You often construct Impala table definitions and data files in some other environment, and then attach Impala so that it can run real-time queries. The same data files and table metadata are shared with other components of the Hadoop ecosystem. In particular, Impala can access tables created by Hive or data inserted by Hive, and Hive can access tables and data produced by Impala. Many other Hadoop components can write files in formats such as Parquet and Avro, that can then be queried by Impala.
Because Hadoop and Impala are focused on data warehouse-style operations on large data sets, Impala SQL includes some idioms that you might find in the import utilities for traditional database systems. For example, you can create a table that reads comma-separated or tab-separated text files, specifying the separator in the CREATE TABLE statement. You can create external tables that read existing data files but do not move or transform them.
Because Impala reads large quantities of data that might not be perfectly tidy and predictable, it does not require length constraints on string data types. For example, you can define a database column as STRING with unlimited length, rather than CHAR(1) or VARCHAR(64). (Although in Impala 2.0 and later, you can also use length-constrained CHAR and VARCHAR types.)
Related information: Impala SQL Language Reference, especially Impala SQL Statements and Impala Built-In Functions
Overview of Impala Programming Interfaces
You can connect and submit requests to the Impala daemons through:
- The impala-shell interactive command interpreter.

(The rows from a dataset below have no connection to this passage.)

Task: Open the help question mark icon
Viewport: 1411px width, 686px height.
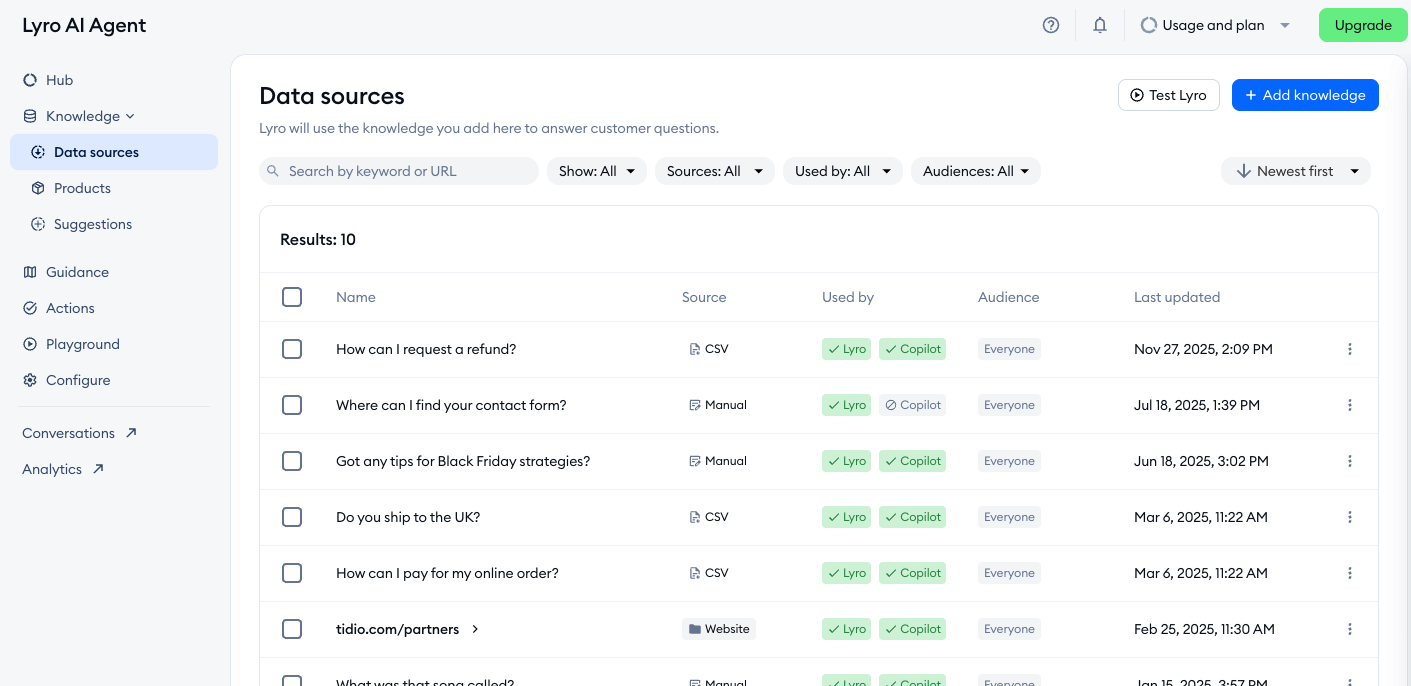Action: point(1051,24)
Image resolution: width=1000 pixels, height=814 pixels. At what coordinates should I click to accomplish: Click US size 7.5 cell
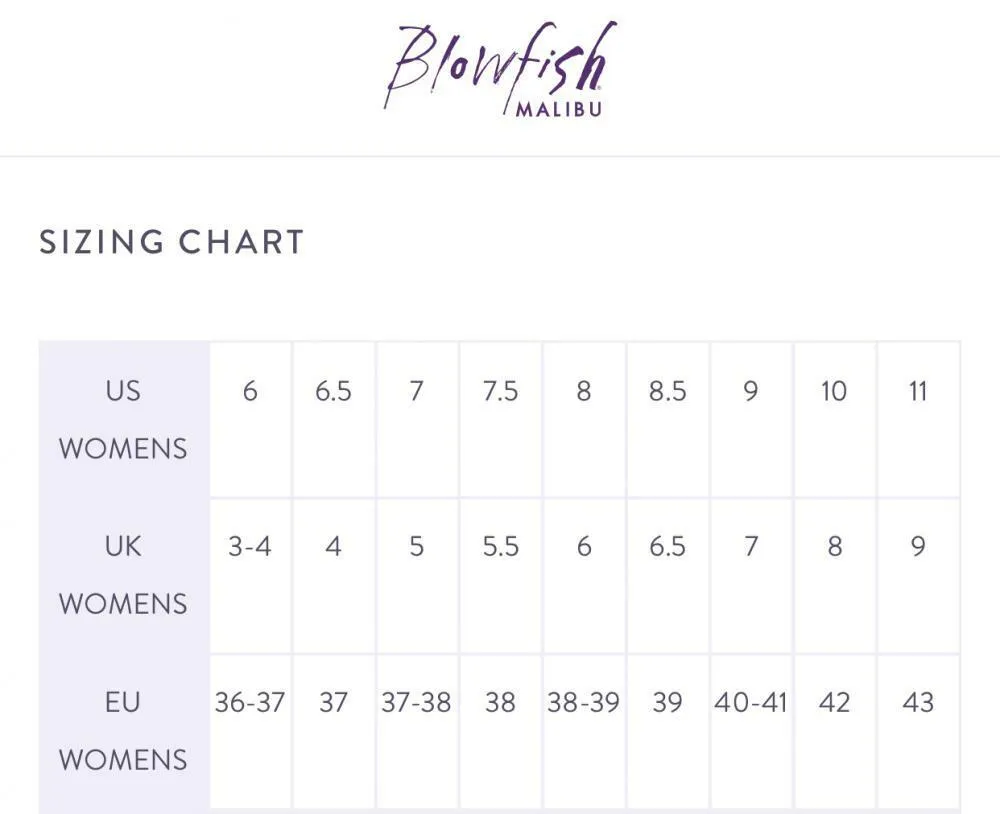coord(500,391)
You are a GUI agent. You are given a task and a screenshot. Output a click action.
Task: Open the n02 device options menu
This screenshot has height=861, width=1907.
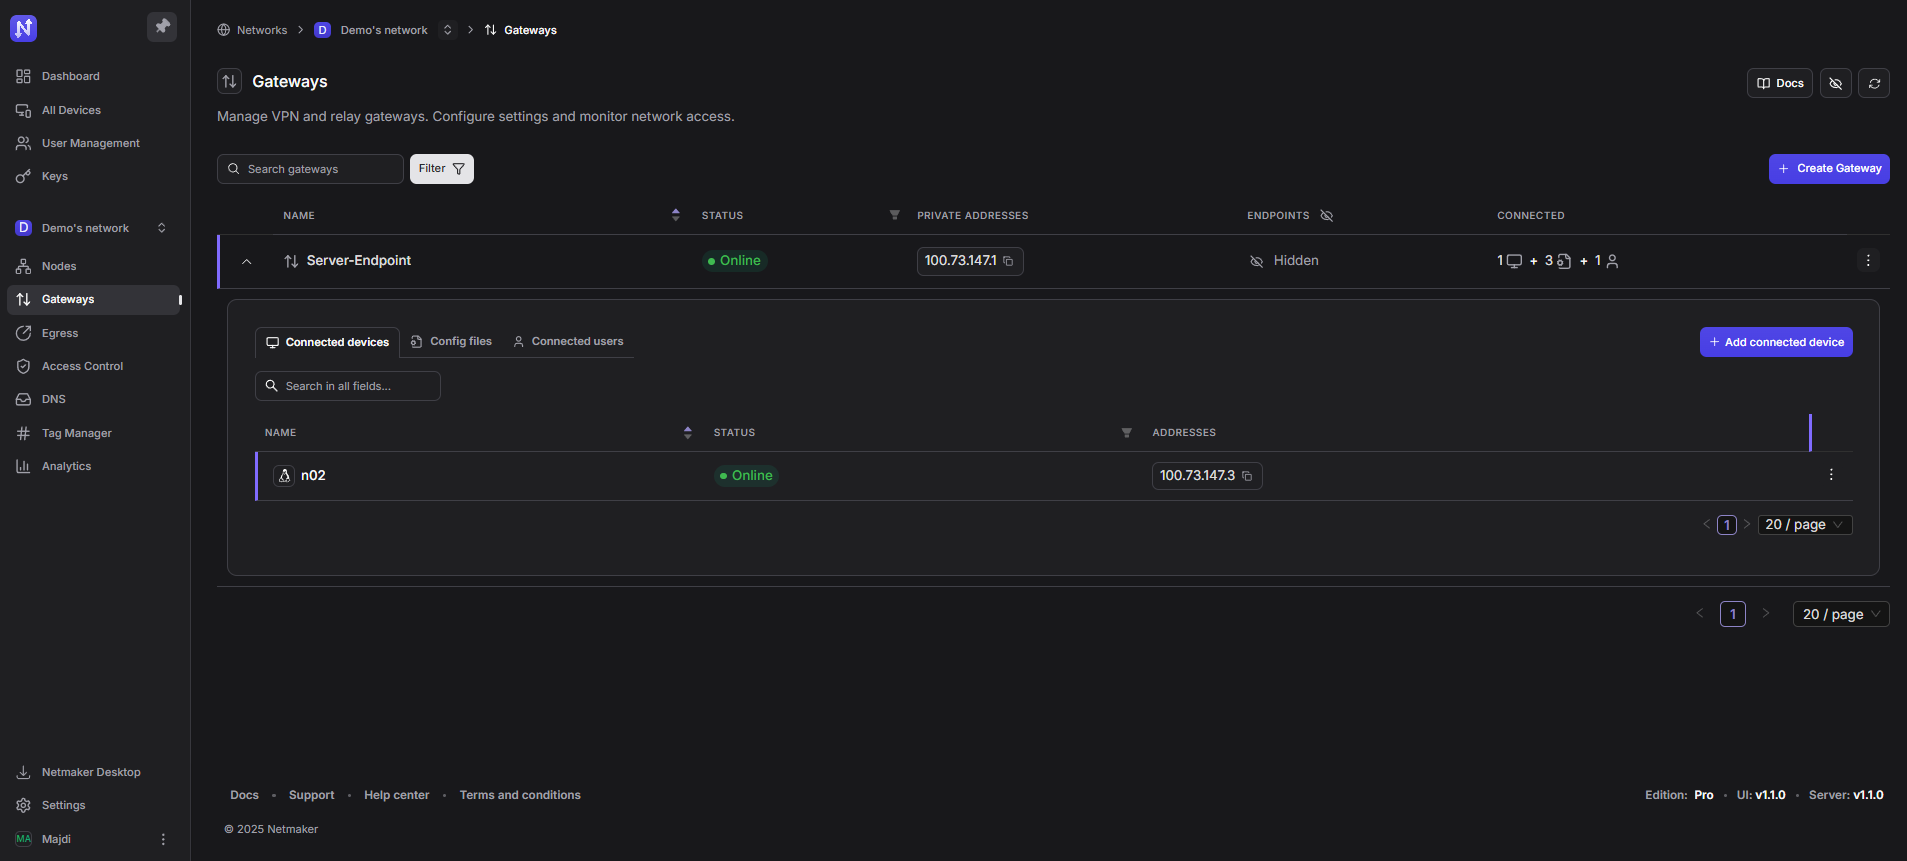[1831, 475]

- The Hue web-based user interface.
With these options, you can use Impala in heterogeneous environments, with JDBC or ODBC applications running on non-Linux platforms. You can also use Impala on combination with various Business Intelligence tools that use the JDBC and ODBC interfaces.
Each impalad daemon process, running on separate nodes in a cluster, listens to several ports for incoming requests. Requests from impala-shell and Hue are routed to the impalad daemons through the same port. The impalad daemons listen on separate ports for JDBC and ODBC requests.